A green, sensitive and cost-effective method is introduced in this research for the determination of bambuterol and its main degradation product, terbutaline, simultaneously, relying on the synchronous spectrofluorimetric technique. First derivative synchronous spectrofluorimetric amplitude is measured at Δλ = 20 nm, so bambuterol can be quantitated at 260 nm, and terbutaline can be measured at 290 nm, each at the zero crossing point of the other. The amplitude–concentration plots were linear over the concentration ranges of 0.2–6.0 µg ml(−1) and 0.2–4.0 µg ml(−1) for both bambuterol and terbutaline, respectively. Official guidelines were followed to calculate the validation parameters of the proposed method.
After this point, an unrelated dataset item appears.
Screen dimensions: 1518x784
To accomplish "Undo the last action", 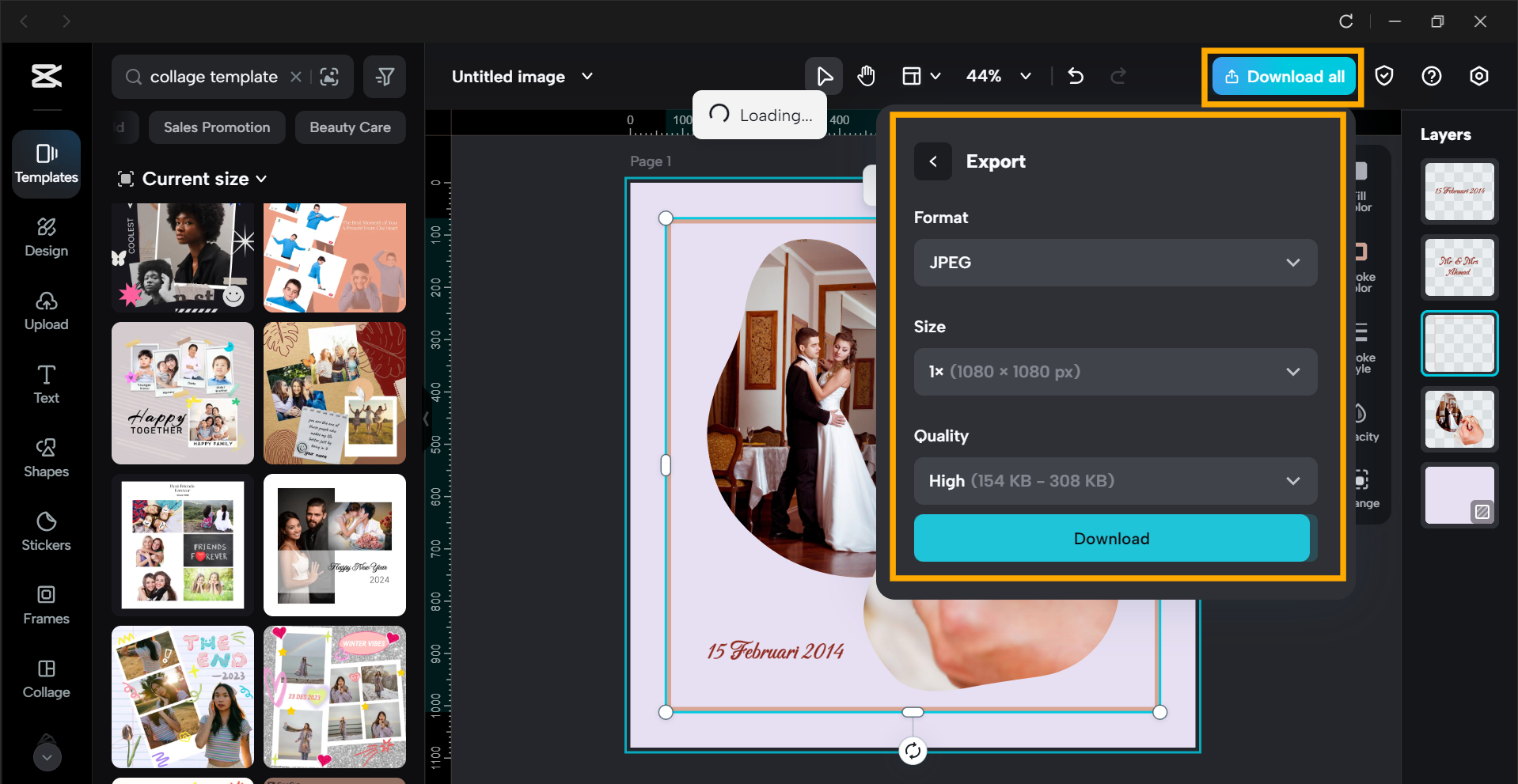I will click(x=1076, y=76).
The low values of limits of detection of 0.023, 0.056 µg ml(−1) and limits of quantitation of 0.071, 0.169 µg ml(−1) for bambuterol and terbutaline, respectively, point to the sensitivity of the method. Bambuterol is a prodrug for terbutaline, and the latter is considered its degradation product so the established method could be regarded as a stability-indicating one. Moreover, the proposed method was used for the analysis of bambuterol and terbutaline in their single ingredient preparations and the results revealed statistical agreement with the reference method. The suggested method, being a simple and low-cost procedure, is superior to the previously published methods which need more sophisticated techniques, longer analysis time and highly toxic solvents and reagents. It could be considered as an eco-friendly analytical procedure.